10/21/2008

LA PETITE HISTOIRE DU CHEQUE TRANSPORT…

Il y a déjà plus de trois ans, Dominique de Villepin était à Matignon et il promettait un chèque transport à tous les salariés obligés de prendre leur véhicule individuel ou d’utiliser, lorsqu’ils existent, les transports en commun, pour se rendre à leur travail…
Une loi fut même votée pour mettre en œuvre ce dispositif. Elle resta lettre morte, et pas un chèque transport sur la base du volontariat ne fut émis par la moindre entreprise française.

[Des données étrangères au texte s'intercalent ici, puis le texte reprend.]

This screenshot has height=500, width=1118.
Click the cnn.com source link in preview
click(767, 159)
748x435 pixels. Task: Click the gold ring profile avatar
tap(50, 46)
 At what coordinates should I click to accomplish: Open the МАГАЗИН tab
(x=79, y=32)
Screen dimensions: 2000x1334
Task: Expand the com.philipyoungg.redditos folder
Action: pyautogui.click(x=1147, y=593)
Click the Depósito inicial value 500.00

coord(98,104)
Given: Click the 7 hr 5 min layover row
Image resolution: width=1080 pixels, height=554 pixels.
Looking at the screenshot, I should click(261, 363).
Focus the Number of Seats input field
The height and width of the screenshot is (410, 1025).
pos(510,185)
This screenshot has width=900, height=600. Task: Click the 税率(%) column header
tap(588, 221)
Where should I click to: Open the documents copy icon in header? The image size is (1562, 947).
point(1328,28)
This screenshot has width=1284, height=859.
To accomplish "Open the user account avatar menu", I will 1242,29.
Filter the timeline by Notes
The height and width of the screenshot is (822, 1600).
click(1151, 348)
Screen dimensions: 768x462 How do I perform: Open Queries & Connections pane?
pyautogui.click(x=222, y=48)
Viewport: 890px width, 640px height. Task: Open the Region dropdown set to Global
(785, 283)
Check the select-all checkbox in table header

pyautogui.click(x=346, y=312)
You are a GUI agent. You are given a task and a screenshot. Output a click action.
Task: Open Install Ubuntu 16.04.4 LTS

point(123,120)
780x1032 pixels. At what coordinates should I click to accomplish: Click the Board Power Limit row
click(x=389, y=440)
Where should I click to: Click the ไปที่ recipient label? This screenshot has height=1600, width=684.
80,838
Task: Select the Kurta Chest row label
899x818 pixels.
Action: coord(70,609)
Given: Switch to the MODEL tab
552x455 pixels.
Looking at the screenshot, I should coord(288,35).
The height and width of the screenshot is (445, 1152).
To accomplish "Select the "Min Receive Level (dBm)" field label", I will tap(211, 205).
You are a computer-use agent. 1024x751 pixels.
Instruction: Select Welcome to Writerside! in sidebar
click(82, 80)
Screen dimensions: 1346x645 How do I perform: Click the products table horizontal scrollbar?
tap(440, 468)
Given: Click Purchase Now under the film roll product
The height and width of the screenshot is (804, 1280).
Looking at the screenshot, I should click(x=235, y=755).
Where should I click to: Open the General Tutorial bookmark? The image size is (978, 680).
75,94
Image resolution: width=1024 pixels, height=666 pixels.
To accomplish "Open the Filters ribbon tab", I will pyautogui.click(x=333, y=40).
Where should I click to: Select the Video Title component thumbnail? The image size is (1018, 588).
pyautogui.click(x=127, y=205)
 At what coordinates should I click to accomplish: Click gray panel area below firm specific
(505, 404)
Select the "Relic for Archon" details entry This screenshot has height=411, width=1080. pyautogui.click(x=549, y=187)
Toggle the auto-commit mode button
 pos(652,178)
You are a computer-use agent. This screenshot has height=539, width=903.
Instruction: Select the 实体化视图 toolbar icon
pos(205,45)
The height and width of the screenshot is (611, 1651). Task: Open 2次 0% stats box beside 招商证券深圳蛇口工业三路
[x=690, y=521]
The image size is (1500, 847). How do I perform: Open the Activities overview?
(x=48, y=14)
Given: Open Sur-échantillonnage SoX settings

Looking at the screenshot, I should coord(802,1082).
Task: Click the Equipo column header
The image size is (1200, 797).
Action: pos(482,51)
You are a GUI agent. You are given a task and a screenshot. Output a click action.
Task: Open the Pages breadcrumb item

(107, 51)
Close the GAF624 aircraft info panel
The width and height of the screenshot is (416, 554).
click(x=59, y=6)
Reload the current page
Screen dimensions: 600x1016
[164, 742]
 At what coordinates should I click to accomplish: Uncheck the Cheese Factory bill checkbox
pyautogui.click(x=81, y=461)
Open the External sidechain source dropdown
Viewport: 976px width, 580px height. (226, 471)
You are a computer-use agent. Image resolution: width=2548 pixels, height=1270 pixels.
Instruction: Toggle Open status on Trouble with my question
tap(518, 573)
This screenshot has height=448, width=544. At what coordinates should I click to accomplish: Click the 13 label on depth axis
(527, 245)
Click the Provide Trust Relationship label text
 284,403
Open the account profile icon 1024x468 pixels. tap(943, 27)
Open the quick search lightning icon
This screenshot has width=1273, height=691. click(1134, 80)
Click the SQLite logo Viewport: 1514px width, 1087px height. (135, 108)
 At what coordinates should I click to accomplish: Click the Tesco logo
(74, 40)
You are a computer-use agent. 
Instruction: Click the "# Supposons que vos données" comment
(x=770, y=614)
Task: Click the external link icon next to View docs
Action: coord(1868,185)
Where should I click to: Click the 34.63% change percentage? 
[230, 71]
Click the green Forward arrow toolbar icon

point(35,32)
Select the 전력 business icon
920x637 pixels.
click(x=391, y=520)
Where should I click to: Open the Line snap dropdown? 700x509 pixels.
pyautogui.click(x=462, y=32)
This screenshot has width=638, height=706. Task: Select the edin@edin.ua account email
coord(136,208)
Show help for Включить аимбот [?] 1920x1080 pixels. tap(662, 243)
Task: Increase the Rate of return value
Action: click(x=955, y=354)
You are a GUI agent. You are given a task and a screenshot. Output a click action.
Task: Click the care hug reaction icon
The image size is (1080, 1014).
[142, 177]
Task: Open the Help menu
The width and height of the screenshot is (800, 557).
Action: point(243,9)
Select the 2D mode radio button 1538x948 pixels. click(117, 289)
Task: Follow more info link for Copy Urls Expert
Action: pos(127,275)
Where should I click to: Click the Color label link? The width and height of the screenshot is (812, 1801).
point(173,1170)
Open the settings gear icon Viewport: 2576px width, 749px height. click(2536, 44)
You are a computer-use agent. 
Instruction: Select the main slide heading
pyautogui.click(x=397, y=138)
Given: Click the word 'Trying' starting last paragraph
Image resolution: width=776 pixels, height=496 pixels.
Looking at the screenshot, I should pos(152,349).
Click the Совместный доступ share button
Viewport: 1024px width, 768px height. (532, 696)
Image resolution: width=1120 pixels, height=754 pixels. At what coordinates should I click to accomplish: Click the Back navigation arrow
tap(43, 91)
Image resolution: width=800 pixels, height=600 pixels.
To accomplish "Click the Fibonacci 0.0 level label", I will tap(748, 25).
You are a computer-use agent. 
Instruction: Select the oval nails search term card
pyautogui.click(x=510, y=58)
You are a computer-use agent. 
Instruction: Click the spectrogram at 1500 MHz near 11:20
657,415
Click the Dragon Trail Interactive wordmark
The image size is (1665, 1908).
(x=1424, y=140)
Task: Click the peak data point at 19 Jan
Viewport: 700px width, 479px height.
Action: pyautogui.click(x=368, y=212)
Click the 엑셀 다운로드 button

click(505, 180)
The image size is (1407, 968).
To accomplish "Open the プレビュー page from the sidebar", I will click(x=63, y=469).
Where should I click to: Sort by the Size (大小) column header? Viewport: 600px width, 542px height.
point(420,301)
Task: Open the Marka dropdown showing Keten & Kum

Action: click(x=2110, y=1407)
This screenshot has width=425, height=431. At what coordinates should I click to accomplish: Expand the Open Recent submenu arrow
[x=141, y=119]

On nous disait que c’était trop compliqué à appliquer. Alors, avec la hausse du prix du pétrole tout au long de cette année, les syndicats ont repris leur pression. Résultat, François Fillon, à la fin du printemps, pendant que le baril du pétrole dépassait les 100 dollars, fit une nouvelle annonce sur France 2. Il promit que si aucune négociation n’avait débouché entre les partenaires sociaux au début de l’automne, il y aurait une nouvelle loi.
Madame Parisot, la chef des chefs ne voulait pas en entendre parler. François Fillon et Nicolas Sarkozy, n’écoutant que leur courage à affronter le patronat, choisirent donc de repasser par la loi de finances pour 2009, et d’introduire un chèque transport sur la base du volontariat.
Sauf que… le 21 octobre au matin, à la commission des affaires sociales de l’Assemblée, la disposition disparue au prétexte que le prix du pétrole ayant diminué, il n’y avait plus matière ! Et l’après midi, le Premier ministre nous expliquait que la mesure serait maintenue !
Cette petite histoire illustre ce qu’est la politique du gouvernement de Nicolas Sarkozy. Il promet comme il parle, change constamment de point de vue, au fur et à mesure du temps, des circonstances, des pressions qui s’exercent, des avantages qu’il peut en tirer.